Collected data entries:
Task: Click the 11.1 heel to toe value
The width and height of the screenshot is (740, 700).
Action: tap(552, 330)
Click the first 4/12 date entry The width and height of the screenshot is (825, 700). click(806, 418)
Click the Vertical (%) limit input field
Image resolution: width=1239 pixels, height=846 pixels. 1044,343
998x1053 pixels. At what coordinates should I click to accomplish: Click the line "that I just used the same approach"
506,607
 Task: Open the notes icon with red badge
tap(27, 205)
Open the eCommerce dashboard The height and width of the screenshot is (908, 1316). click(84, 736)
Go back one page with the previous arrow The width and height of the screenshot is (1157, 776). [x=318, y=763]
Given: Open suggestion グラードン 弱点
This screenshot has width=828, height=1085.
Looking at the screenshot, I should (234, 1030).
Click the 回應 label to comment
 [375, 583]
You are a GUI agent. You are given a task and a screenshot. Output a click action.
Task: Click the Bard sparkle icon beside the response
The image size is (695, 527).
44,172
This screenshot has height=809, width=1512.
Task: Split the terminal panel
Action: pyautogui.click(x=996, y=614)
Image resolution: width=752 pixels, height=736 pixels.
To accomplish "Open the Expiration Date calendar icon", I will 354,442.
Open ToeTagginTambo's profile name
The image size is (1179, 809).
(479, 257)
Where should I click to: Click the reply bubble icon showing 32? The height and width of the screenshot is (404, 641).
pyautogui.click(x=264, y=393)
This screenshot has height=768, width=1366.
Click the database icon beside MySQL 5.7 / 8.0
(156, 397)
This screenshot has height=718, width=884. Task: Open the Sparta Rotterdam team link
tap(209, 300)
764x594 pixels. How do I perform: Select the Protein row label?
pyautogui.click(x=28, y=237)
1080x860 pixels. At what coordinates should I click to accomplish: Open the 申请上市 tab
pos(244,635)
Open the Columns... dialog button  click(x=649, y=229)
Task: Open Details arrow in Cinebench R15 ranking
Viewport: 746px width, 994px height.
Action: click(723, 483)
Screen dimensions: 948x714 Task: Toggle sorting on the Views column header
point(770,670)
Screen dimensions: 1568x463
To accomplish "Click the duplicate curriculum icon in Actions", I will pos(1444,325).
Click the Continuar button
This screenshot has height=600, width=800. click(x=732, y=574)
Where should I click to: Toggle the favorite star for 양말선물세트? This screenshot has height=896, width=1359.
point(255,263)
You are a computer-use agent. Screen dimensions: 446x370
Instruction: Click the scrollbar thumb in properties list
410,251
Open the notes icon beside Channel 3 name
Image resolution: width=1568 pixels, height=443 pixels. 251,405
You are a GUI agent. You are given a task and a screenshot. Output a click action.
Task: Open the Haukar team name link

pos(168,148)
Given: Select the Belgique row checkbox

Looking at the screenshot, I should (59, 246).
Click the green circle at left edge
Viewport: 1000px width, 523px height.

● Problem to solve: Repeat exactly the lines starting at the line with "Click the green circle at left edge" and ending with the final line of the entries. Include nothing else.

● Exercise result:
Click the green circle at left edge
Viewport: 1000px width, 523px height.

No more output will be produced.